1

What would a value iteration algorithm look like if I specify a maximum time step?

For example, from a given state the environment does not reach a terminating state but instead should terminate because it has exceeded the maximum number of steps (and thus the value for that state would the future return up until the number of steps surpasses n). Essentially, I am trying to learn a truncated policy but I am having difficulty figuring out how to do that using dynamic programming. I suppose another way to phrase this would be depth limited value iteration.

Neil Slater
  • 6,089
  • 20
  • 24

1 Answers1

-1

If you add a maximum time step to an environment, then that does not change value calculation algorithms at all. It changes the state representation. You should add either the time step or time remaining as a new property of the state.

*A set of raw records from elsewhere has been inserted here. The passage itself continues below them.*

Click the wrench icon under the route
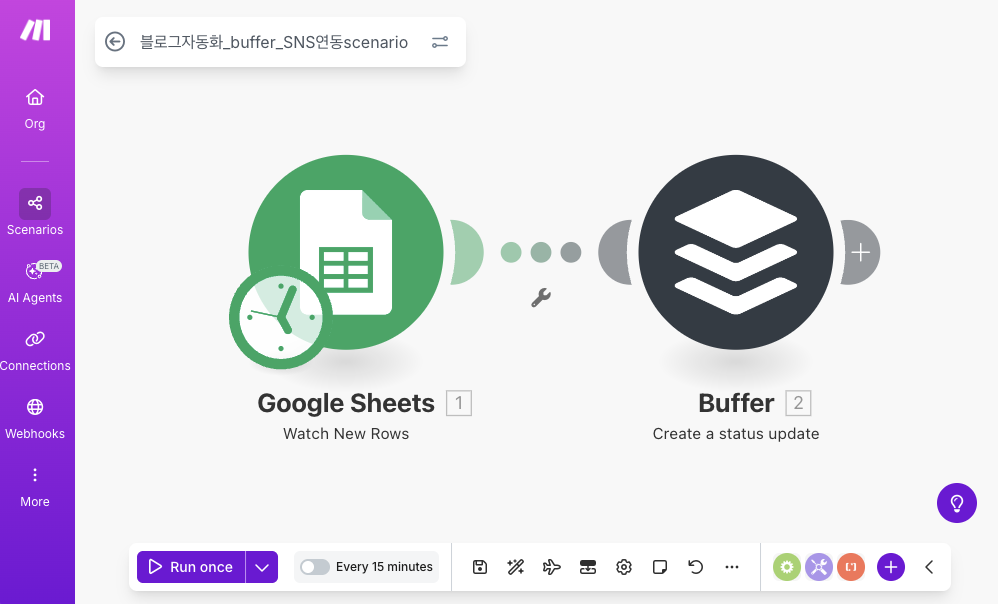This screenshot has height=604, width=998. click(541, 297)
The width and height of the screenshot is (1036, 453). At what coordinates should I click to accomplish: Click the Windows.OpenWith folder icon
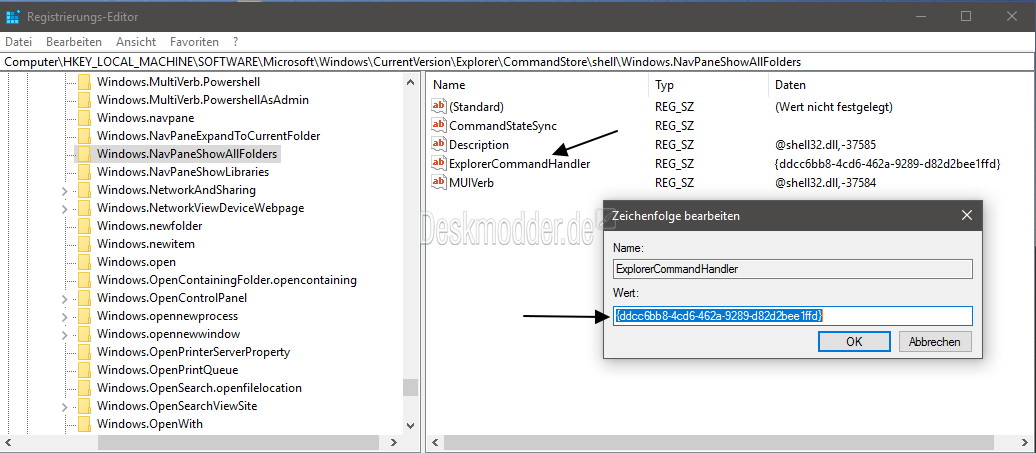(84, 424)
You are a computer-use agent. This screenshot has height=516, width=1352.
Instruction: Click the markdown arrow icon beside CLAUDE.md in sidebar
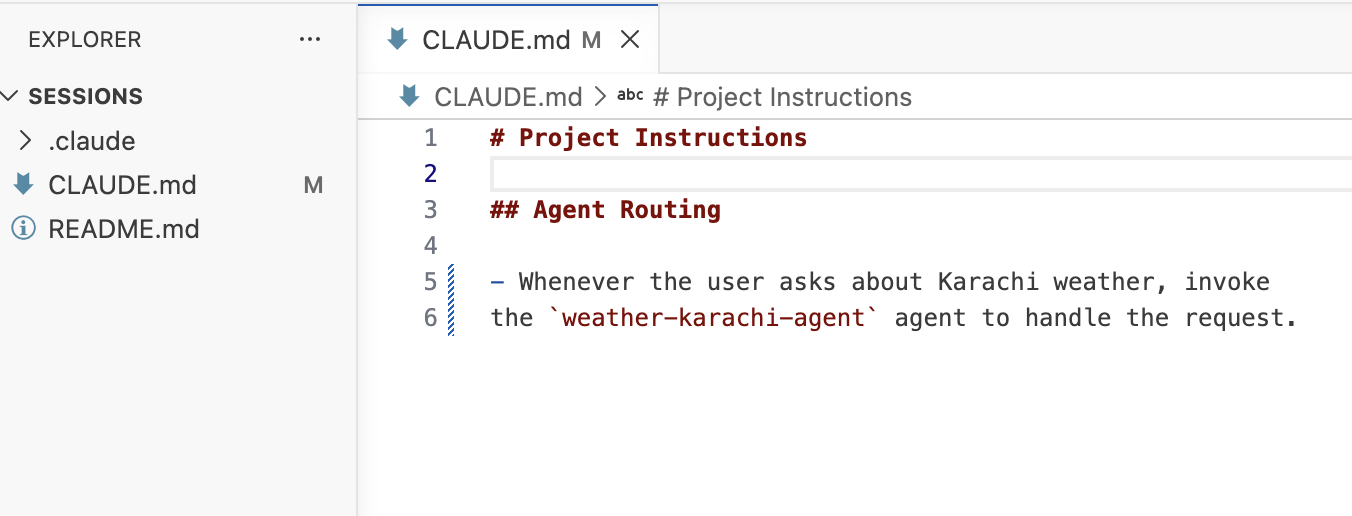point(23,185)
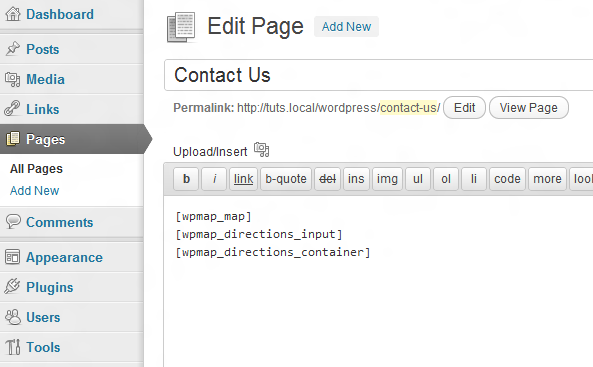Click the Appearance layout icon

tap(12, 257)
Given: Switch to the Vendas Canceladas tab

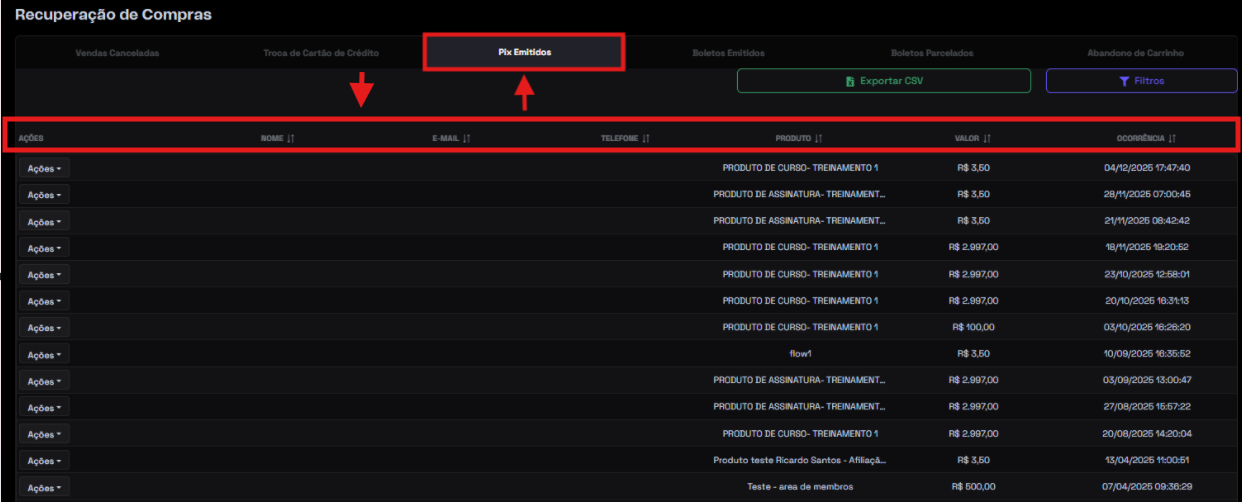Looking at the screenshot, I should pos(117,52).
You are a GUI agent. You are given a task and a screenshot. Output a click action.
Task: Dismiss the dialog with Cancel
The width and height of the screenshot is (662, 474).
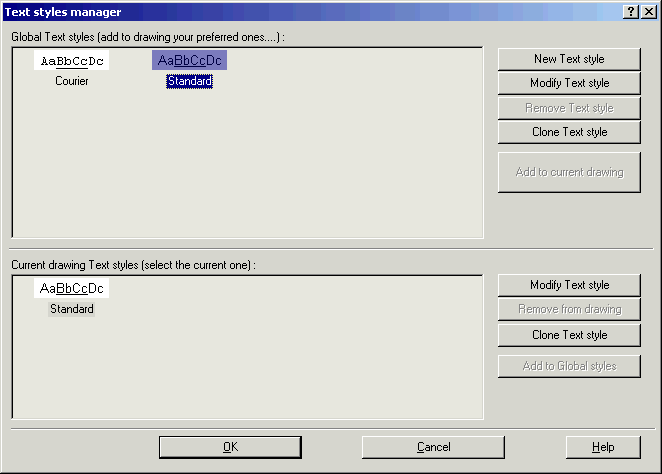(x=433, y=447)
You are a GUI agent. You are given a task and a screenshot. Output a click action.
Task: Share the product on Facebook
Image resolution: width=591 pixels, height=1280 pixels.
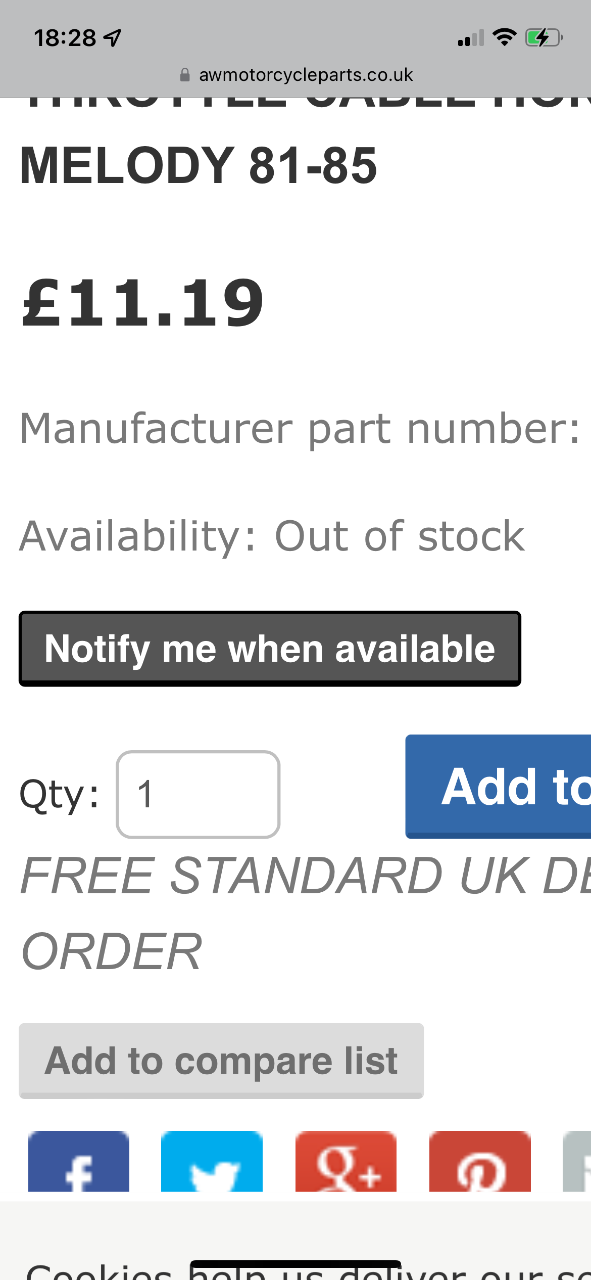point(79,1162)
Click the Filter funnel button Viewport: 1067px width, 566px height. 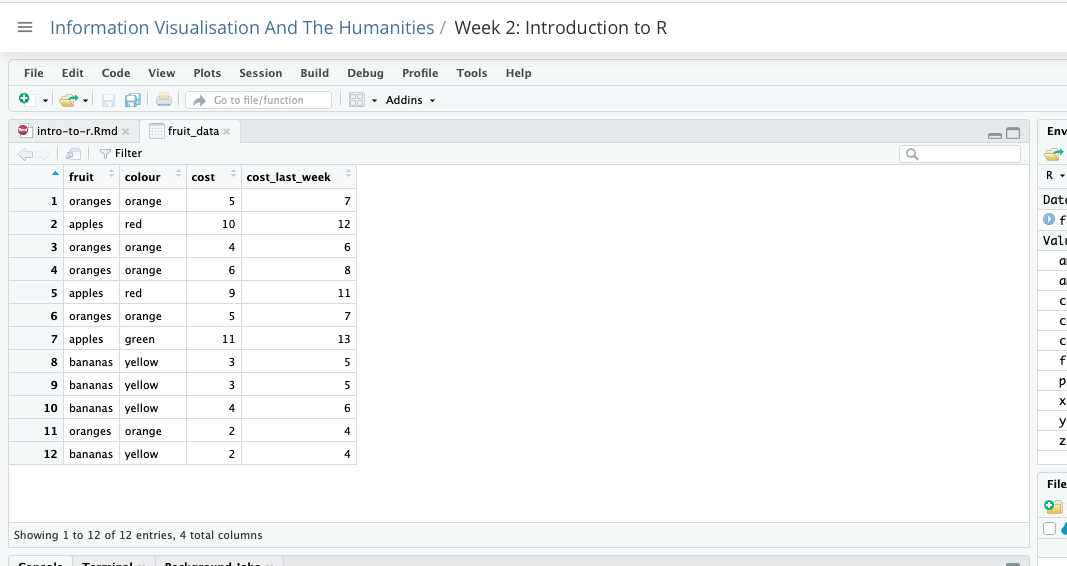121,153
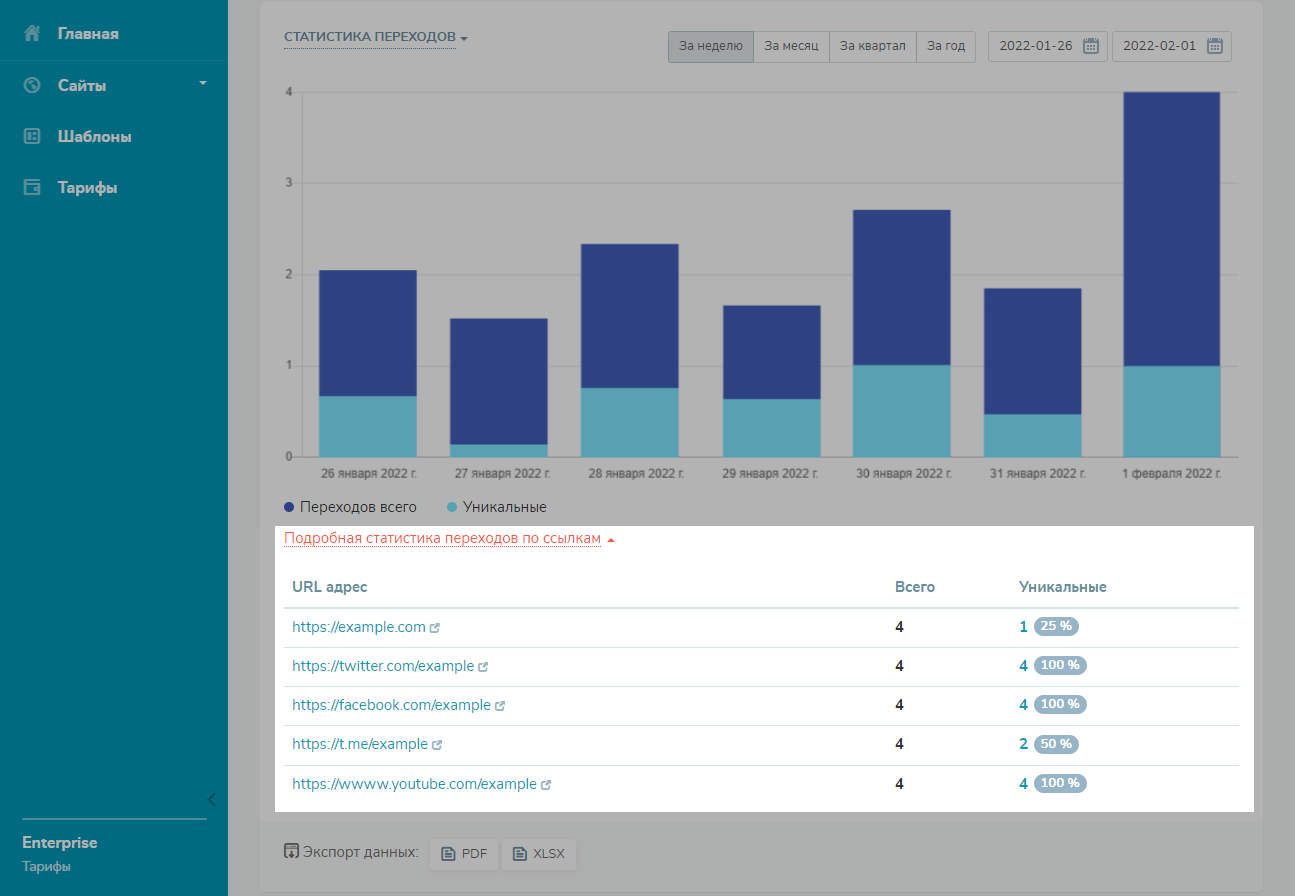This screenshot has height=896, width=1295.
Task: Export data as XLSX
Action: [539, 854]
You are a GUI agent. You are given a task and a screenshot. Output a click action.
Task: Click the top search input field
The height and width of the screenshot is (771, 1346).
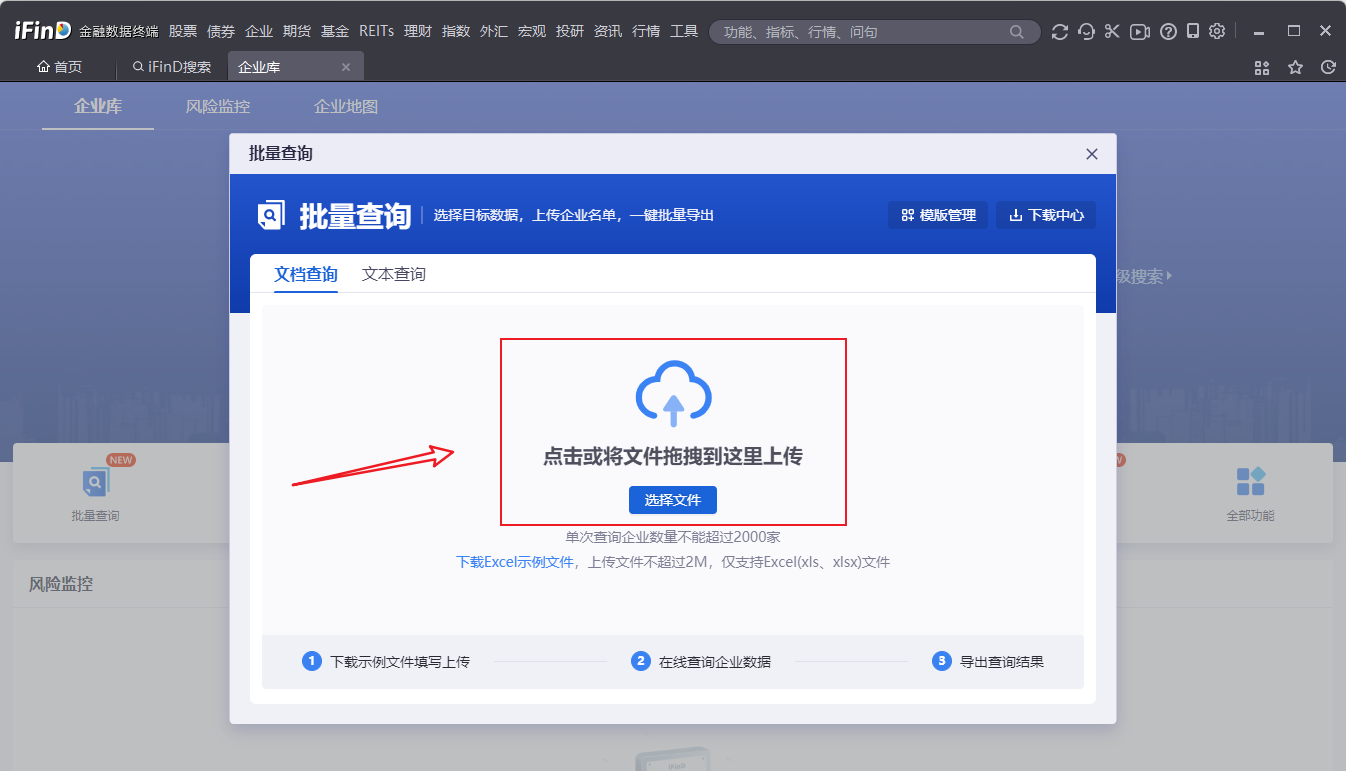pos(860,32)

Without considering the current time step in the state, if an agent could be in the same state, but with a different amount of time remaining, then it could not calculate a consistent value for expected future reward. The expected future reward will usually be correlated with the amount of remaining time. Without the time in the state, the environment would become non-Markov (or partially observable). Whilst there are some algorithms that may solve this - an RNN variant of DQN springs to mind because it would learn its own time step counter - value iteration is not one of them.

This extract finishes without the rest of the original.